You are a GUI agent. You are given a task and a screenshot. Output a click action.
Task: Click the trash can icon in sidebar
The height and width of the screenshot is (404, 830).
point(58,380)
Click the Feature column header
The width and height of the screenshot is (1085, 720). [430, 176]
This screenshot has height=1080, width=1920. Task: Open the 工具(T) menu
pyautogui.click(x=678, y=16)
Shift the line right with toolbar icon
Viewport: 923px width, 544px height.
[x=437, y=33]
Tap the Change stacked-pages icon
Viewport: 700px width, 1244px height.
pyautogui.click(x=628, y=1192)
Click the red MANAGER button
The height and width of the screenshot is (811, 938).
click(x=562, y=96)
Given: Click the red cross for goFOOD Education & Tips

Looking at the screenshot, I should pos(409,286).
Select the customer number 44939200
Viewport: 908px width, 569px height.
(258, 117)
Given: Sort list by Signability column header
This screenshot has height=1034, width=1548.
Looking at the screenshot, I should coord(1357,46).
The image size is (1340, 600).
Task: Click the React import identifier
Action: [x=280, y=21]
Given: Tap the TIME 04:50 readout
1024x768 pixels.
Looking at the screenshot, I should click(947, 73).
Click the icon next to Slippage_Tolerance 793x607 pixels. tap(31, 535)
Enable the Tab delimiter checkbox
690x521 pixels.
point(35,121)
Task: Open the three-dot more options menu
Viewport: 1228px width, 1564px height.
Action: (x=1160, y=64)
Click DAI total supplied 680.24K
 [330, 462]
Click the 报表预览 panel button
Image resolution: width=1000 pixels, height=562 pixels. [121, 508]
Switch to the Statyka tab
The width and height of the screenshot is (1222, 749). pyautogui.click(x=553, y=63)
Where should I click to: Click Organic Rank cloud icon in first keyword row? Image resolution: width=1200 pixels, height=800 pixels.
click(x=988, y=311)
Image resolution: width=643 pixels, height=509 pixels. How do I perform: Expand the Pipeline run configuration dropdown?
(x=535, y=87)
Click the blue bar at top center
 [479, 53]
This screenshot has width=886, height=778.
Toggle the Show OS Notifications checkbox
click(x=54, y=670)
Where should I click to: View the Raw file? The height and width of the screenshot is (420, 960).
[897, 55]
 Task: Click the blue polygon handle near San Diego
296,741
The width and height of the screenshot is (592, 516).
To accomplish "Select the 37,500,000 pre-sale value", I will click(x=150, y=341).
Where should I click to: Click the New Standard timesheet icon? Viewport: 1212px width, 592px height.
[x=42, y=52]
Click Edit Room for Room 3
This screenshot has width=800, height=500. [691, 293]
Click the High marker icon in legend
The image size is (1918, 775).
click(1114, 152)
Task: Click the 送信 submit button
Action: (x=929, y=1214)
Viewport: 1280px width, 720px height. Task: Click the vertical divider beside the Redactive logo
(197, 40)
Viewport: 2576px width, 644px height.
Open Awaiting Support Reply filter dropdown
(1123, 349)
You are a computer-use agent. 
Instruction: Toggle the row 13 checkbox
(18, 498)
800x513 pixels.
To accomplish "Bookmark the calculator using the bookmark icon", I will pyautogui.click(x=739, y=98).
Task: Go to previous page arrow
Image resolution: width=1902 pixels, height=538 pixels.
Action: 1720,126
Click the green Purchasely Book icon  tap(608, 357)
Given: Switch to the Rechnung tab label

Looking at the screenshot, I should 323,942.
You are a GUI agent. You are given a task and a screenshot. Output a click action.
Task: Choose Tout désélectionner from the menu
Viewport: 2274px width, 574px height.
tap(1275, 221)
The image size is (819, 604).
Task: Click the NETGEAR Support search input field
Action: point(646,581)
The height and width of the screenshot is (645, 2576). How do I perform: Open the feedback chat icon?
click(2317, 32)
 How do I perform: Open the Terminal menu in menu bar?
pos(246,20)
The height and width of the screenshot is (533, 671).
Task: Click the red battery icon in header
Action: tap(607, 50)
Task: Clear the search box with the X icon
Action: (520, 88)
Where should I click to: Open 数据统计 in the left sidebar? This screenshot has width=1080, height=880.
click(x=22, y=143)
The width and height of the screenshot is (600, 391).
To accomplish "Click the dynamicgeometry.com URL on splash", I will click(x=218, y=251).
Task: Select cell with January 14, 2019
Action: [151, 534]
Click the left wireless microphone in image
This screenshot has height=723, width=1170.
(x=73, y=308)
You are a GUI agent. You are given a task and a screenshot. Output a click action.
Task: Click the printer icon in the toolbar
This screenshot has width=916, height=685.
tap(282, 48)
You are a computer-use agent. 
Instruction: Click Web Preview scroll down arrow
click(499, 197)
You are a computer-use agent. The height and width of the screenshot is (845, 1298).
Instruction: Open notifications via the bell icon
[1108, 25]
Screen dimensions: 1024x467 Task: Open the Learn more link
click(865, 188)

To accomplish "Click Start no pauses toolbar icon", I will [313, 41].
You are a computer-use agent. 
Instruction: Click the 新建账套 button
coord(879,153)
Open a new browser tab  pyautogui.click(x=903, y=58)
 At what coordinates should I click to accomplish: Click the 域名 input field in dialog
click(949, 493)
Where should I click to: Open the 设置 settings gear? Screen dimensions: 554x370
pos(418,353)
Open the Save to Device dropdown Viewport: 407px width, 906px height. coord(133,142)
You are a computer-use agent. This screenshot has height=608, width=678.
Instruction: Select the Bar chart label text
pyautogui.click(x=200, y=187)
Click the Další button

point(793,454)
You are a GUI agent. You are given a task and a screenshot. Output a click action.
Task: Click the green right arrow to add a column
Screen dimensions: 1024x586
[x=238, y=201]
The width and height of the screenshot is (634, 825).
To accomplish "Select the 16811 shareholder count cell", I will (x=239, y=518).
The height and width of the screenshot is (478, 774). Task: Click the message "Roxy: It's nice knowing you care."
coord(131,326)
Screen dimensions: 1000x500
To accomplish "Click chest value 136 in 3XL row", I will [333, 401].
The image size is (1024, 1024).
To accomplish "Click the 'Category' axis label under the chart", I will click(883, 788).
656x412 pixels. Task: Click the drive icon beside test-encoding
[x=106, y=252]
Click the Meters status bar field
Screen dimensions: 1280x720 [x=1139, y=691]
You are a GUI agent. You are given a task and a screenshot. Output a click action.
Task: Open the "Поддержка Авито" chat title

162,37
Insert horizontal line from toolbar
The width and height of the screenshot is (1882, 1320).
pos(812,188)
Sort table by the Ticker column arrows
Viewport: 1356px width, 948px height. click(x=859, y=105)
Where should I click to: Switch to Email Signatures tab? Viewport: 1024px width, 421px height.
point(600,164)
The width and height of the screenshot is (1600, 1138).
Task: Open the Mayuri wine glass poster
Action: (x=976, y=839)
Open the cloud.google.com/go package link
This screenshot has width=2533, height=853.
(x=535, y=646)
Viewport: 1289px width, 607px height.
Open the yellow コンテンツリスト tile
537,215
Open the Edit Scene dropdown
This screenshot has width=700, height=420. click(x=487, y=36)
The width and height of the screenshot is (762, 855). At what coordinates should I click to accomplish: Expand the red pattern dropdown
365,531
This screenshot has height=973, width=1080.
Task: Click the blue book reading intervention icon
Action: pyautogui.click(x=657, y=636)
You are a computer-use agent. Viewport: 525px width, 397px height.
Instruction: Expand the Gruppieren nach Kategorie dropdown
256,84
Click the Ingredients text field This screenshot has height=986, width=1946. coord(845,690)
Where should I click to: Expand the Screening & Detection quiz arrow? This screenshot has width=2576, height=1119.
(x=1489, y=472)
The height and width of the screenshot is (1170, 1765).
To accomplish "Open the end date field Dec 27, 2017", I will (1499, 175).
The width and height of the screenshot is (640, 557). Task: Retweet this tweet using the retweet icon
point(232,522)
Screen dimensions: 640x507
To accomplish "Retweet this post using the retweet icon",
------------------------------------------------
▶ **Exercise description**
Collect each line of the entries that has the word "green", copying it in full.

▶ **Exercise result**
Click the green Purchasely Book icon  tap(608, 357)
Task: Click the green right arrow to add a column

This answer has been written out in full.